At a briefing earlier this week on the Supreme Court case, Georgetown University law professor Richard Lazarus said the standing issue could have significant consequences for more than a dozen other global warming cases in other courts.

"If the court decides that, that's really a big deal," Lazarus said. "That was the danger in filing cert on this."

Justice Anthony Kennedy is also expected to be the pivotal swing vote on the standing question because other members of the court have in the past given strong indications they are evenly split on the issue, Lazarus said.

States, science skeptics question lawsuit

Michigan Attorney General Michael Cox (R) led the nine-state coalition before the Supreme Court that also opposes new EPA rules for autos. The states cautioned the Supreme Court to keep in mind that the existing Clean Air Act framework is not set up for a global source of emissions like CO2.

"Effectively addressing an international issue like global climate change requires world-wide reductions, not simply reductions from U.S. sources alone," the states wrote. Alaska, Kansas, Nebraska, North Dakota, Ohio, South Dakota, Texas and Utah also signed on to Michigan's brief.

A collection of scientists known for taking a contrary perspective on global warming also chimed in with a legal brief. Writing for the Competitive Enterprise Institute, the scientists said the underlying case is "founded on the unsupported notion that the net effect of increasing greenhouse gases on human health and welfare is negative."

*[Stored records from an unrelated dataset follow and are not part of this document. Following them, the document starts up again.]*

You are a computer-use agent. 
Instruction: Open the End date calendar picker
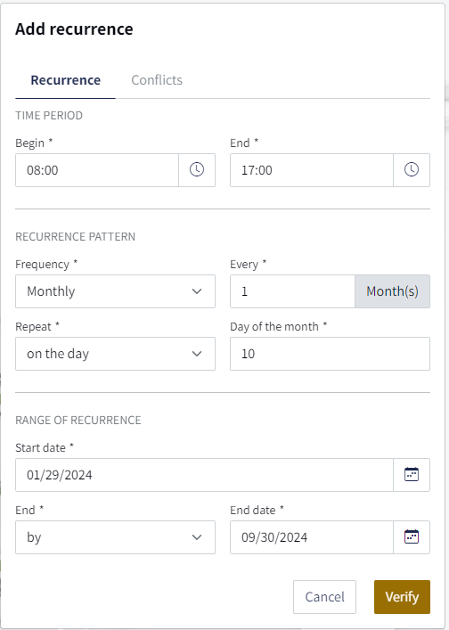[412, 537]
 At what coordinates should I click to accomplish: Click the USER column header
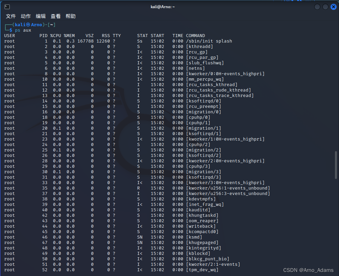(x=9, y=35)
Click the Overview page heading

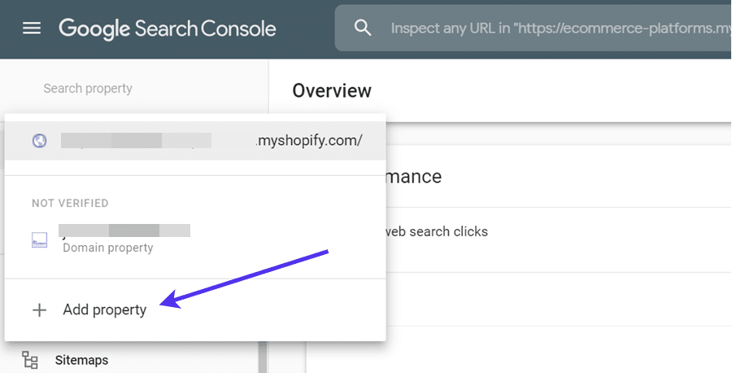click(332, 90)
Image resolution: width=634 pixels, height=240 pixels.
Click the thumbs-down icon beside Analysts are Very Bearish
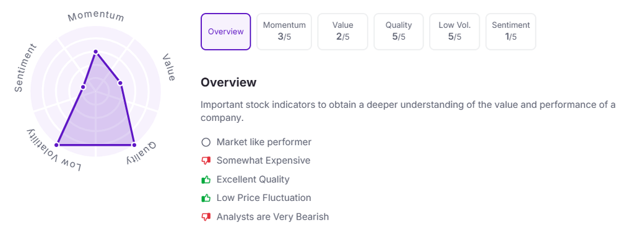coord(206,217)
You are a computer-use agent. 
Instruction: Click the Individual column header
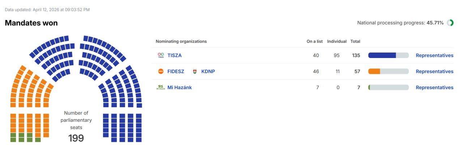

The scientists, including Harvard University astrophysicist Sallie Baliunas and Cato Institute senior fellow Patrick Michaels, said there is "no comprehensive scientific or economic study in the professional literature that has come to this conclusion, factoring in the risks, costs, and benefits of regulation."

Several industry and labor groups also raised doubts about the case before the Supreme Court. The U.S. Chamber of Commerce and National Association of Manufacturers, in a filing from the CO2 Litigation Group, said arguments about global warming to support a new EPA regulation are "oversimplified and overstate the certainty of its potential future course and effects."

And the Union for Jobs and the Environment, representing 10 labor groups including the International Brotherhood of Teamsters and United Mine Workers of America, ticked through four key arguments. Among them, the labor coalition recalled two recent Senate floor votes against mandatory limits on U.S. emissions.